Methyl thiazolyl tetrazolium (MTT) measurement was utilized to assess the cytotoxicity of the DOTA(Gd)-Fe@Fe₃O₄ NPs by means of 4T1 cell line. 4T1 cells were seeded into 96-well culture plates (5 × 10⁴ cells per well) in DMEM assisted by 1% penicillin-streptomycin and 10% fetal bovine serum at 37 °C under 5% CO₂. After being cultured for 12 h, the DOTA(Gd)-Fe@Fe₃O₄ NPs with different concentrations (0, 10, 20, 50, 100, 200 μg mL⁻¹ dispersed in DMEM) were added to culture the cells for a further 12 or 24 h, respectively.
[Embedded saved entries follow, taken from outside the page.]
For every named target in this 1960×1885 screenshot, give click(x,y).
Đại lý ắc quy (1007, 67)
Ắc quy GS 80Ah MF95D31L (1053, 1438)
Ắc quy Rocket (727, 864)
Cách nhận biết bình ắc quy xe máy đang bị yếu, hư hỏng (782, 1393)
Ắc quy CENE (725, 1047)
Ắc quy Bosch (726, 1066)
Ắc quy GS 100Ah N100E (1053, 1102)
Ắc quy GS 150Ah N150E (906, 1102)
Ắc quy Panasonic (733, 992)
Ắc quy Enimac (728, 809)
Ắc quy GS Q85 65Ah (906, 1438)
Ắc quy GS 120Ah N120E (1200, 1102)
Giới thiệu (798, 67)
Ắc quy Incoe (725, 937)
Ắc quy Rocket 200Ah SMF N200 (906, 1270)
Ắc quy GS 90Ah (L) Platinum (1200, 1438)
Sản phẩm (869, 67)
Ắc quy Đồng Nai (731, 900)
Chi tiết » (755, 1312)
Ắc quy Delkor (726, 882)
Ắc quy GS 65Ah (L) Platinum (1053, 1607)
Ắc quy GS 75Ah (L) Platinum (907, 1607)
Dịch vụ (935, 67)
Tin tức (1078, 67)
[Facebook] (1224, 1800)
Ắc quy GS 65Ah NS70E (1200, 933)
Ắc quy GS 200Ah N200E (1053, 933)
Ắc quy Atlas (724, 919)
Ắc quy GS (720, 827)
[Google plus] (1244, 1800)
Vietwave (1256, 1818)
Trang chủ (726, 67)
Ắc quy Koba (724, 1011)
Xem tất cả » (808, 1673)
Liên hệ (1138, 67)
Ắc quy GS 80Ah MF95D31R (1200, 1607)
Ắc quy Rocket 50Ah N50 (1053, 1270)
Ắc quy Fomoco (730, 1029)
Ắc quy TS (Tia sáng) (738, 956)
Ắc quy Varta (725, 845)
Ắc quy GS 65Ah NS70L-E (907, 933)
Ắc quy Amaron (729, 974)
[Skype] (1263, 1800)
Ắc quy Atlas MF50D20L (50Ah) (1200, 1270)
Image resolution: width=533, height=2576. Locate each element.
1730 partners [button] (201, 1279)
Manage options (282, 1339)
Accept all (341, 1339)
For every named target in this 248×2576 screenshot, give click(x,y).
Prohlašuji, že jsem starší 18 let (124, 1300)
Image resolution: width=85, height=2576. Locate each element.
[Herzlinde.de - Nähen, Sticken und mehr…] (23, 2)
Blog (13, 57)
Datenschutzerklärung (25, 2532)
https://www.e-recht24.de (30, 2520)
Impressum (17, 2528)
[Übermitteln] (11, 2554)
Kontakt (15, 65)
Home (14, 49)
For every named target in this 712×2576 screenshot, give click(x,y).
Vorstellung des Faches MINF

Thereafter, the cells were incubated for another 4 h when a certain amount of MTT solution (20 μL 5 mg mL⁻¹) was appended to each well under a similar condition. After that, with the adding of DMSO (150 μL per well), the blue formazan crystals were captured after shaking (150 rpm, 5 min). At last, the absorption was acquired by microplate reader.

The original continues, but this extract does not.